Princeton University has contributed nearly 4500 images of architecture from the archives of William L. MacDonald to the Artstor Digital Library. The selection highlights the city of Rome in great depth and also includes the architecture of ancient Egypt, Greece, and Byzantium, Baroque Europe, and the United States.

The photographs were taken by MacDonald, a specialist in the architecture of Classical Rome, over a period of more than 40 years and include sites that are now largely inaccessible and monuments that have been permanently altered. His personal collection of slides is held in the Visual Resources Collection, Department of Art and Archaeology, Princeton University.

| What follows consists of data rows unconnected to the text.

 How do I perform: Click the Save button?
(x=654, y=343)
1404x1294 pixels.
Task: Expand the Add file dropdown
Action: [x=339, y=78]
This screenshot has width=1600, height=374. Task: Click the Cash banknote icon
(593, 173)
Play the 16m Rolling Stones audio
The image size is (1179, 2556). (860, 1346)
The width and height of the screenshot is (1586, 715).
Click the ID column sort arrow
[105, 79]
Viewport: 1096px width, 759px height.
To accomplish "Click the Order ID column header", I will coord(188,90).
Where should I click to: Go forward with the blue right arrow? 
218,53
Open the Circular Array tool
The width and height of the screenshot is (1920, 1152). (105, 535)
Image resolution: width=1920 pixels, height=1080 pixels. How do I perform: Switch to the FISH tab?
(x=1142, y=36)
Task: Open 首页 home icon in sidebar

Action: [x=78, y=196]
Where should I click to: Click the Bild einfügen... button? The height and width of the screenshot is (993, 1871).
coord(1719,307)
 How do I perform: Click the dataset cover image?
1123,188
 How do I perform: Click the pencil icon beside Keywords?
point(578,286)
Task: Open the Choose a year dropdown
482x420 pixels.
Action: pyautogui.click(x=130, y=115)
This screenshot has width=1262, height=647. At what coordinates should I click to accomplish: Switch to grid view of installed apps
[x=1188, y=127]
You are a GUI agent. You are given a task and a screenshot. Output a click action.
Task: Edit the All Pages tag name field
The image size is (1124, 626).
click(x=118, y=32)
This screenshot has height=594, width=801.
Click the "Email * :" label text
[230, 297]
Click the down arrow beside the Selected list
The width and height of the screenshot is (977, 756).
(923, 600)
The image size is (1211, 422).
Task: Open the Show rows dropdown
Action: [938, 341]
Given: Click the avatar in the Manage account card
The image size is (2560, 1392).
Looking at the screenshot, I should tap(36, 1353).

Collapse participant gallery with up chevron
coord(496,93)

William L. MacDonald (1921-2010) taught at Wheaton College and Yale University before joining Smith College in 1965, where he remained. In 1974, he was appointed Alice Pratt Brown Professor of Art. His publications include: Early Christian and Byzantine Architecture, 1962; The Architecture of the Roman Empire, 1965; The Pantheon: Design, Meaning, and Progeny, 1976; and Hadrian’s Villa and its Legacy (with John Pinto), 1995. In 1986, The Architecture of the Roman Empire was re-issued by Yale University Press. That same year, it was awarded the Alice Davis Hitchcock Book Award by the Society of Architectural Historians, as “the most distinguished work of scholarship in the history of architecture published by a North American scholar.”